Around 95% of the time, it’s better to file jointly than to try to file Married Filing Separate. Did I make that statistic up? Yeah, but let me prove it to you. Because the Internal Revenue Service now recognizes your marriage, if you don’t file jointly, they basically penalize you. How? Married Filing Separate status disqualifies you from a lot of the awesome tax credits you would receive whether you were married or not. For students, say goodbye to your tuition and fees and the student loan interest deduction. Education credit: gone! Have children? No more childcare tax credit. No earned income credit. Also, whatever type of deductions (Standard vs. Itemized) your spouse takes, you have to take that kind as well. So if you own a home and one wants to take itemized to claim mortgage and other taxes, the other spouse loses out big time.
There are special cases with this; sometimes a huge difference in income can affect filing status. Or if one spouse has a lot of tax liability, it can change the situation. If you have a special situation, go talk to a tax professional before you file. (Pro tip: If you walk into a place like H&R Block or any of those franchises, they don’t charge for a quick consultation. Sure, they’ll want to convince you to file with them, but if you go in with a specific question, they’ll answer it).
To the special people legally married before the DOMA decision
Remember how it seemed like the IRS was working really hard to make taxes as complicated as possible for same-sex couples? Well, those of you who were married before this year have the option to make it even more complicated for yourself! The good news is that the extra paperwork drama could work out in your favor. Same-sex couples can go back and amend their federal returns to change their filing status to Married Filing Jointly for up to three previous years if there were legally married during that time. This could mean additional refunds to you, depending on your situation.
My tax-loathing heart goes out to my fellow Californians who could be doing amendments of amendments considering the flip-flopping our state has done about the legal status of same-sex marriage. (Burn forever, Proposition 8). It is a good idea to hire a tax pro or CPA to help you with this.
Things to Remember
For federal tax purposes, the term “marriage” does not include domestic partnerships or civil unions. In order to file Married Filing Joint for your 2013 taxes, you must be legally married by the end of the year.

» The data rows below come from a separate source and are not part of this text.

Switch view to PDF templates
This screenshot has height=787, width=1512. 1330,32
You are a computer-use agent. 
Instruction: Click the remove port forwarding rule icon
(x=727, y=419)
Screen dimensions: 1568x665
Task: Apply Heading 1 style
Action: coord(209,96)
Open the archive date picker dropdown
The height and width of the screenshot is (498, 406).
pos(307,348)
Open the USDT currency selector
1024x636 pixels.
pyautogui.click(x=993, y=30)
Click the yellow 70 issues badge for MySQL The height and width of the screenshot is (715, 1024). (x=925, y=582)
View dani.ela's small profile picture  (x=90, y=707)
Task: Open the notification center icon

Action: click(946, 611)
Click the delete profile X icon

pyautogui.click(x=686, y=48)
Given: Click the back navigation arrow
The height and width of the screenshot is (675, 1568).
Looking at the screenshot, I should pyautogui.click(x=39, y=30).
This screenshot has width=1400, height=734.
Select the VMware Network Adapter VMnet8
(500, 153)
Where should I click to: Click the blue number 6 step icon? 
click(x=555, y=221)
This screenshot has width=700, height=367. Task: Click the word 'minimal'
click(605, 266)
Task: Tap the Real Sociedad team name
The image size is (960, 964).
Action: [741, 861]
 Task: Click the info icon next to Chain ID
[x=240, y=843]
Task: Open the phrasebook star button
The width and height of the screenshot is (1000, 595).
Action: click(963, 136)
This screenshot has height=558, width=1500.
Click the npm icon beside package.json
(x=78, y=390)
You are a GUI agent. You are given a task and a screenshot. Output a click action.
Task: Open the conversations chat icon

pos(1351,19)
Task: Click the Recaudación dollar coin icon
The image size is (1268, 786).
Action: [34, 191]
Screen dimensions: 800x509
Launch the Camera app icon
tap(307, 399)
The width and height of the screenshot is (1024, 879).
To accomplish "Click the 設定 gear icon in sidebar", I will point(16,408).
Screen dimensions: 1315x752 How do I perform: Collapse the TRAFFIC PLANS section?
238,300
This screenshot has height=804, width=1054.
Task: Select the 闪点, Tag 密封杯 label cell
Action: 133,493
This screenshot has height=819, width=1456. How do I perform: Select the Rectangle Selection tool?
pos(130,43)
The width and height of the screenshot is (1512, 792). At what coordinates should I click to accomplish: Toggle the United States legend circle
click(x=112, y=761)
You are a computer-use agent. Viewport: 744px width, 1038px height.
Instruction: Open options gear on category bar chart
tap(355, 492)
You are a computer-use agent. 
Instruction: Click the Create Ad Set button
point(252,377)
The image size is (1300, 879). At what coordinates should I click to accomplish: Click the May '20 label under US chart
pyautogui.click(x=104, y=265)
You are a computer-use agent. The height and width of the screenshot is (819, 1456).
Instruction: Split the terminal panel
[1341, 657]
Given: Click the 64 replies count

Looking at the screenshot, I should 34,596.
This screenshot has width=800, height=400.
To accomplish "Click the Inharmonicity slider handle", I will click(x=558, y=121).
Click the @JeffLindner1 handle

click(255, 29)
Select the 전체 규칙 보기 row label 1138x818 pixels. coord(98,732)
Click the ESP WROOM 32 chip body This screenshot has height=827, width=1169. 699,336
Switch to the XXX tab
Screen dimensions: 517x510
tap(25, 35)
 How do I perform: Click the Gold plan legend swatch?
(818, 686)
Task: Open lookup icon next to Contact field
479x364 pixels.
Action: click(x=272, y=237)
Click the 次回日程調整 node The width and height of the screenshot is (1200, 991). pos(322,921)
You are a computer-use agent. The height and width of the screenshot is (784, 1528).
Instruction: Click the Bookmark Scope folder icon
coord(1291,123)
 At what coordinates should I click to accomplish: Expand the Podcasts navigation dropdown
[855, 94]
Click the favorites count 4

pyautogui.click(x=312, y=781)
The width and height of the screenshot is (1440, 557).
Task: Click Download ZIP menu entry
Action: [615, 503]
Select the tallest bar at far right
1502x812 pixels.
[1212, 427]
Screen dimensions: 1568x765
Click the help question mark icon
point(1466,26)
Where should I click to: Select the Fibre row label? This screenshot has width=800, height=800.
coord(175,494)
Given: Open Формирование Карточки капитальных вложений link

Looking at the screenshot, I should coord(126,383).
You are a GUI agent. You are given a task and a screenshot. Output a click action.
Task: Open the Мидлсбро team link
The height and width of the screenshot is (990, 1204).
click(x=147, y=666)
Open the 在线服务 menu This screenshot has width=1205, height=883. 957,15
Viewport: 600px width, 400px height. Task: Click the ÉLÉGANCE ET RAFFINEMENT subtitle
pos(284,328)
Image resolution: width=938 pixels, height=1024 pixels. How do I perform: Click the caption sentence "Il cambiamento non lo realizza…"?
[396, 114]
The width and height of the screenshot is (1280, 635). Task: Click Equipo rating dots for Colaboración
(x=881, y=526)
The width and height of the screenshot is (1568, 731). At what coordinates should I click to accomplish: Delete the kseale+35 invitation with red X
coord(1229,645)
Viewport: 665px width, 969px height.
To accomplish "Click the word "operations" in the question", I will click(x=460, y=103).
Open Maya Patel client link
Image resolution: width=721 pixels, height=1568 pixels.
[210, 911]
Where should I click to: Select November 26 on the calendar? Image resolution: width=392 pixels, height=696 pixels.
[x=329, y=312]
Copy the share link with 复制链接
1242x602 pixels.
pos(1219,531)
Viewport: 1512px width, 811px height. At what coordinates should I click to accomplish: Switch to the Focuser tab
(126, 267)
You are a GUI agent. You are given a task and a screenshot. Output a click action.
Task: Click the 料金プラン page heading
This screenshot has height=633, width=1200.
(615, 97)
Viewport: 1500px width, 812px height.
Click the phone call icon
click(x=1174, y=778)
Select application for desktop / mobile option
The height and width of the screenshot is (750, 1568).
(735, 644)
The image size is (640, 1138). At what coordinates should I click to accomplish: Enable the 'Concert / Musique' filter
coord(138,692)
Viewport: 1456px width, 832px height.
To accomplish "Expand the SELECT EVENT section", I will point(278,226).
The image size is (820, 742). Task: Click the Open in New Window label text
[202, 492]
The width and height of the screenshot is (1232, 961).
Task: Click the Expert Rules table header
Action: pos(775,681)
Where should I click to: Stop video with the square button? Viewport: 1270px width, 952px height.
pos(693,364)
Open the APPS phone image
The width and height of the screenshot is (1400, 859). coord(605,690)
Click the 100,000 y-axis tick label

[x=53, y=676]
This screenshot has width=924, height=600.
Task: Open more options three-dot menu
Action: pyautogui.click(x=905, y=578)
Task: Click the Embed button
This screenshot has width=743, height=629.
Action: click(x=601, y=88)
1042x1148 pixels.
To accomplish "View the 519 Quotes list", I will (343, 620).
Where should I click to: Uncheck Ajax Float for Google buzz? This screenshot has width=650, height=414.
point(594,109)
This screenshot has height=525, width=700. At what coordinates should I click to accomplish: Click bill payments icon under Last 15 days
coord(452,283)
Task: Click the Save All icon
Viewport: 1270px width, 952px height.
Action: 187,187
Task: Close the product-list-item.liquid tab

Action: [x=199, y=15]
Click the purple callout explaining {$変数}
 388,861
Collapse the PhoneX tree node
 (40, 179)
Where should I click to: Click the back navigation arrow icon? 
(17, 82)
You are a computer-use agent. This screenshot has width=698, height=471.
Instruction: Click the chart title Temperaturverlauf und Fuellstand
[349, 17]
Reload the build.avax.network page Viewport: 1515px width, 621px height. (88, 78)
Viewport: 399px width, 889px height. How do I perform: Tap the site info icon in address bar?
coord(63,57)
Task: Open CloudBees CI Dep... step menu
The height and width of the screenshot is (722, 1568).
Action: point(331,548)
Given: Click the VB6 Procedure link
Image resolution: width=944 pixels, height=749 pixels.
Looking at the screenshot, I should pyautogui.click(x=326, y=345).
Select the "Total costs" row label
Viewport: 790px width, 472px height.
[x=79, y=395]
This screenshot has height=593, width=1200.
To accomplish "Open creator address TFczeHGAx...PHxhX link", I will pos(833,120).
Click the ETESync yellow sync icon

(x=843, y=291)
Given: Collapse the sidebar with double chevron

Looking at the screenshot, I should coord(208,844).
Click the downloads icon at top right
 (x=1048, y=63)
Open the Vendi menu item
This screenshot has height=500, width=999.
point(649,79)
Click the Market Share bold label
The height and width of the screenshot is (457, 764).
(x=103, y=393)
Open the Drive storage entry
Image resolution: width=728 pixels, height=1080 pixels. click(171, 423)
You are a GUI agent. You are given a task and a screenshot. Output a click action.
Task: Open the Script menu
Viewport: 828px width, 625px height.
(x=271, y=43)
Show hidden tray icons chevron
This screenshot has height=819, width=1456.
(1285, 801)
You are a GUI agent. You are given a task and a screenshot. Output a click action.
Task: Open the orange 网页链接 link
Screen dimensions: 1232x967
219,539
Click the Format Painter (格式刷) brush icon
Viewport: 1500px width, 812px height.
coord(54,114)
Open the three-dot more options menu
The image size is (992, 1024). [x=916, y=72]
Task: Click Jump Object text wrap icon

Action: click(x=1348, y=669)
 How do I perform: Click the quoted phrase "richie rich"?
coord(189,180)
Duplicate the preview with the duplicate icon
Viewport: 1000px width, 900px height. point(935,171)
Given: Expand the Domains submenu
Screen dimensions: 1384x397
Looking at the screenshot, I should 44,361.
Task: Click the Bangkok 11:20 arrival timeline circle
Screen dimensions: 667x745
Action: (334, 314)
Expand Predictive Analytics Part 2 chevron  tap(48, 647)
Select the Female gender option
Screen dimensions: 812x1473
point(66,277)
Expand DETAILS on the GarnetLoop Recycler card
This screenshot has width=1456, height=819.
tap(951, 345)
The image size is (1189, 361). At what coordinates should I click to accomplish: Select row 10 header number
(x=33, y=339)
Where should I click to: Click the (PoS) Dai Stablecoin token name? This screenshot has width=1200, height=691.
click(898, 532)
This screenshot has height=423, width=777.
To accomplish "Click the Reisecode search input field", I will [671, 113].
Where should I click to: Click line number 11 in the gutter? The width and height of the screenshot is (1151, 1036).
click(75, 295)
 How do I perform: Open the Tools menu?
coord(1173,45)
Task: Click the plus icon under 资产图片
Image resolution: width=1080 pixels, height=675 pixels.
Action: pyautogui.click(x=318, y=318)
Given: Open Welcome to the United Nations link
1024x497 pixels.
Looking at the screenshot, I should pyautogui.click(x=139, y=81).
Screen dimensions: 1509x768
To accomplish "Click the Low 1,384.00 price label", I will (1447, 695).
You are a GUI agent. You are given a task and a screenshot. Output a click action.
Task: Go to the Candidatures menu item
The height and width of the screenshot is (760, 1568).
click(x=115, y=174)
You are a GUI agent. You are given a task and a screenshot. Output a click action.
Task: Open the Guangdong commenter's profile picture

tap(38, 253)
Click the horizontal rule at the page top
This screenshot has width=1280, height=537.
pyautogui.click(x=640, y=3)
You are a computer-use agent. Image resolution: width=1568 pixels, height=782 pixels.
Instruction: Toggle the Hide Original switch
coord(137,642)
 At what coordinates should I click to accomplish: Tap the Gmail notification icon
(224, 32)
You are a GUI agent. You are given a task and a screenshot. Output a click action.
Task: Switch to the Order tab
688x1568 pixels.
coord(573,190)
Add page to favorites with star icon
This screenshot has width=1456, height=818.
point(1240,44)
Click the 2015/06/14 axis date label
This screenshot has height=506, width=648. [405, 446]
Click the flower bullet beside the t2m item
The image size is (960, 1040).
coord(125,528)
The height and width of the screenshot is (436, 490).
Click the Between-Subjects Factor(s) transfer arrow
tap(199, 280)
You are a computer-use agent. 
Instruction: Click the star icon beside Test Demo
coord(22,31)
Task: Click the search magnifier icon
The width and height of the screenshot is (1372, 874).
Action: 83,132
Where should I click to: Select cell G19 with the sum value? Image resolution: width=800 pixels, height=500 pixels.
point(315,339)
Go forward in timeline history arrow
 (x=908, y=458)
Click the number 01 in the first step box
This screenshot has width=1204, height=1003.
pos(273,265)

Once you are married you can not file Single or Head of Household on your federal return. (And as noted above, it’s only different if you live in a state that does not recognize your marriage). You must file Married File Jointly or Married Filing Separate. The last thing any of us wants in the mail is one of those confusing, mean letters from the IRS telling us we are wrong and have to do the paperwork all over again.
Also, the IRS already has an FAQs page for this, check it out. Don’t let all of the tax jargon intimidate you. Most of these forms are worded terribly and are meant to confuse you, so try not to get frustrated easily and seek out local tax advisors for free advice.
Wow! I’m happy because this is actually a big deal to me. Never thought that my filing status would ever have an opportunity to changed from ‘single filed’ to ‘Married filed jointly’. :)
Soooo…who wants to get married and file jointly??!! Hahahah! =^^=
Let’s not forget Edie Windsor, that beautiful lady, and estate taxes!
Then there are retirement plans (a tax matter) and Social Security that have yet to work out all the specifics too.
Only things certain for me are: Marriage, Death, and Taxes.
Sounds strange and wonderful at the same time!
wow! thanks for the irs link! it says if I employ my spouse, I’m not supposed to deduct or pay FICA and FUTA taxes! Who knew?
Also! Since my wife worked for the State before and had me on her health plan, and paid taxes on that benefit, she can amend her return and get a few thousand of those bucks back. Praise be!
Oooh thanks for this article, even though it’s not immediately relevant to my life now, it answered a lot of the questions I had in mind about the new changes. Awesome.